Through distributed spatio-temporal and textual analysis, our system provides the following functionalities:

  • Socially enhanced search of crisis-related information based on criteria such as location, time, sentiment or a combination of the above.

  • Automatic discovery of new Points of Interest (POIs) and events that could indicate an emerging crisis of any extent, small or big, ranging from traffic jams and spontaneous gatherings such as protests, to natural disasters or terrorist attacks.

  • Inference of the user’s semantic trajectory during and after the emergency through the combination of her GPS traces with background information such as maps, check-ins, user comments, etc.

  • Semi-Automatic extraction of a user’s activity during the crisis in the form of a blog.

An important feature of our system is the automatic POIs detection. A distributed version [8] of DBSCAN, a well-known clustering algorithm, is applied to the GPS traces of our system’s users. A dense concentration of traces signifies a POI existence. Furthermore, the correlation of spatio-temporal information provided by the GPS traces with POI related texts automatically produces a blog with the user’s activity.

Moreover, a user can search for crisis-related social media information posing both simple as well as more advanced criteria. Simple criteria include commonly used features such as keywords (e.g., “flood”, “terrorism”, “traffic”, etc.), location (e.g., a bounding box on a map) or a time frame of interest. Advanced criteria refer to data annotations, that derive from the processing of data, such as the sentiment of a tweet or a Facebook post. On top of these, each search can be socially charged, taking into account one’s social graph when providing responses (e.g., rank content based on the sentiment of one’s friends of it). Thus, the proposed platform is capable of supporting queries such as “Which are the places in Greece where protests are currently taking place and my Facebook friends (or a subset of them) participate in” or “Inform me of the activity and sentiment of my Facebook friends that were near Lesvos island on June 12, 2017 (when the earthquake of 6.1 Richter scale occurred)”.

■ ■ ■ ■ ■

*Exercise requirements*: Edit the crisis-search system text from "Through distributed spatio-temporal" up to and including "of the above.", changing "crisis-related" to "emergency-related" wherever it appears.

*Data lines*:

■ ■ ■ ■ ■

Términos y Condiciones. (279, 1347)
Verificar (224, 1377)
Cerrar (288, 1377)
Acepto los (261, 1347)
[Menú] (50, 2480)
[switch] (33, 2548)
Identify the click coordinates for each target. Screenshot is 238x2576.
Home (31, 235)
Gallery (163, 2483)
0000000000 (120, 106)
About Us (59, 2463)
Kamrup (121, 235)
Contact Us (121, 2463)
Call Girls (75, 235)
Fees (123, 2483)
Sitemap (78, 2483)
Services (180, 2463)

■ ■ ■ ■ ■

*Reply to the exercise*:
Through distributed spatio-temporal and textual analysis, our system provides the following functionalities:

  • Socially enhanced search of emergency-related information based on criteria such as location, time, sentiment or a combination of the above.